Exercise instructions: Report every line below that has the string "скрапбукинга" in it.

====== Data shown

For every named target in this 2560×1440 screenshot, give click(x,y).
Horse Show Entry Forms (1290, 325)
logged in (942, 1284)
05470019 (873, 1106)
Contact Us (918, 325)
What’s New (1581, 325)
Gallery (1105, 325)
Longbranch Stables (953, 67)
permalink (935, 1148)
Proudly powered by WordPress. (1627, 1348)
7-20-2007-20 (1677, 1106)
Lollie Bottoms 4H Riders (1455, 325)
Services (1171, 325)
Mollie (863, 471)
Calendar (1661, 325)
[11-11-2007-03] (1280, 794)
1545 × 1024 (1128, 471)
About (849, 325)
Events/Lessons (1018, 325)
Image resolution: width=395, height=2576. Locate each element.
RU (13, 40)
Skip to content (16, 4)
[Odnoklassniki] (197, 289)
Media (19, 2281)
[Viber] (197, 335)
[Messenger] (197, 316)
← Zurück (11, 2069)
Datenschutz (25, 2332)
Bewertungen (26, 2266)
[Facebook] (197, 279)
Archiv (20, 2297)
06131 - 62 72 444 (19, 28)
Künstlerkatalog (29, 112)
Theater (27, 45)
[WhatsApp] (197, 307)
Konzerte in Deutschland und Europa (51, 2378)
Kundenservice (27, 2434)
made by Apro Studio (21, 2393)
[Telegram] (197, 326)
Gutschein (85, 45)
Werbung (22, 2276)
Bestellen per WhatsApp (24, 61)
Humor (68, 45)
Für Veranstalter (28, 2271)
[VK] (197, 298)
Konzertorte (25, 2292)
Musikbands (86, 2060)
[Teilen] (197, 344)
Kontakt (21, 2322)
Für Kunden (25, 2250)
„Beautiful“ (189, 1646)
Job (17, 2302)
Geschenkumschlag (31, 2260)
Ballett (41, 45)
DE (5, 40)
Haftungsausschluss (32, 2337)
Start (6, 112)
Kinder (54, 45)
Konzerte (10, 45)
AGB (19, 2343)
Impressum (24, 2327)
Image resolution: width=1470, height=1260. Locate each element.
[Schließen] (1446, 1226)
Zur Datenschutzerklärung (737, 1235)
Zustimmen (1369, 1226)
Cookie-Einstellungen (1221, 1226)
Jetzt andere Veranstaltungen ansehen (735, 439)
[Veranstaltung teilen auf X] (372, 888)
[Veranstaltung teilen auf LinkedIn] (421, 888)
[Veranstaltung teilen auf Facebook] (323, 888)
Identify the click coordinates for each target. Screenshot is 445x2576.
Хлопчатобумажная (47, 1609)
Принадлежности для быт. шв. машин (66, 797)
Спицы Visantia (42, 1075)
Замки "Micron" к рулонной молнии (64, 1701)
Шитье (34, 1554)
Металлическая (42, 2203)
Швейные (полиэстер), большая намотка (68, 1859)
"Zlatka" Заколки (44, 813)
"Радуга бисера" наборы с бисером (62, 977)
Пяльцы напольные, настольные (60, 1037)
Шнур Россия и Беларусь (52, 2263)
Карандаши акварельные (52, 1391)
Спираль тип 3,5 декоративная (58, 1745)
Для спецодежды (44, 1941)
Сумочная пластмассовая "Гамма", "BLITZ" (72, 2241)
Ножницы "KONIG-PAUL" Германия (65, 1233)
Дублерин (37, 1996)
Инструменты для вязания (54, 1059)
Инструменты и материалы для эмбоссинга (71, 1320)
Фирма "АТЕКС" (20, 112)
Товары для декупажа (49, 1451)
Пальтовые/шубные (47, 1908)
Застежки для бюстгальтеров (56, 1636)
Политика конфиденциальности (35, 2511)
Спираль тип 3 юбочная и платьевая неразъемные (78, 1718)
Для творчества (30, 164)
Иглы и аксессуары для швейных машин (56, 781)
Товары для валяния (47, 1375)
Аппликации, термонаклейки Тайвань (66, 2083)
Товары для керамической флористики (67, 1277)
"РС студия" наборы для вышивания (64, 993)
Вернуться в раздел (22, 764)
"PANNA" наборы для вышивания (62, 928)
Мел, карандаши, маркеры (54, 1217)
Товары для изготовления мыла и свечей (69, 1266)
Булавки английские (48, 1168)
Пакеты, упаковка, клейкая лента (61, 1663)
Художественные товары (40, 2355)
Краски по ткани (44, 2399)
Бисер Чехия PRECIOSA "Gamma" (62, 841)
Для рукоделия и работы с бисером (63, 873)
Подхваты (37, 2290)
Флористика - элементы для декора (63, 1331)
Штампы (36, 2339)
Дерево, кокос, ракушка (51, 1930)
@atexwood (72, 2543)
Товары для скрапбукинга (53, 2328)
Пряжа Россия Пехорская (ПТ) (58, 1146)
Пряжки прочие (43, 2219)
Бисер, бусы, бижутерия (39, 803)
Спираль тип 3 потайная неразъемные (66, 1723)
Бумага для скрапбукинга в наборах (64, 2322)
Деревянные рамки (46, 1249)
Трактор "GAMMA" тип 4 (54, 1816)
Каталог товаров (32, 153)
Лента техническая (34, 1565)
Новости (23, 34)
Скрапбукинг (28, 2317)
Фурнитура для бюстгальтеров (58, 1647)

============

Final answer:
Товары для скрапбукинга (53, 2328)
Бумага для скрапбукинга в наборах (64, 2322)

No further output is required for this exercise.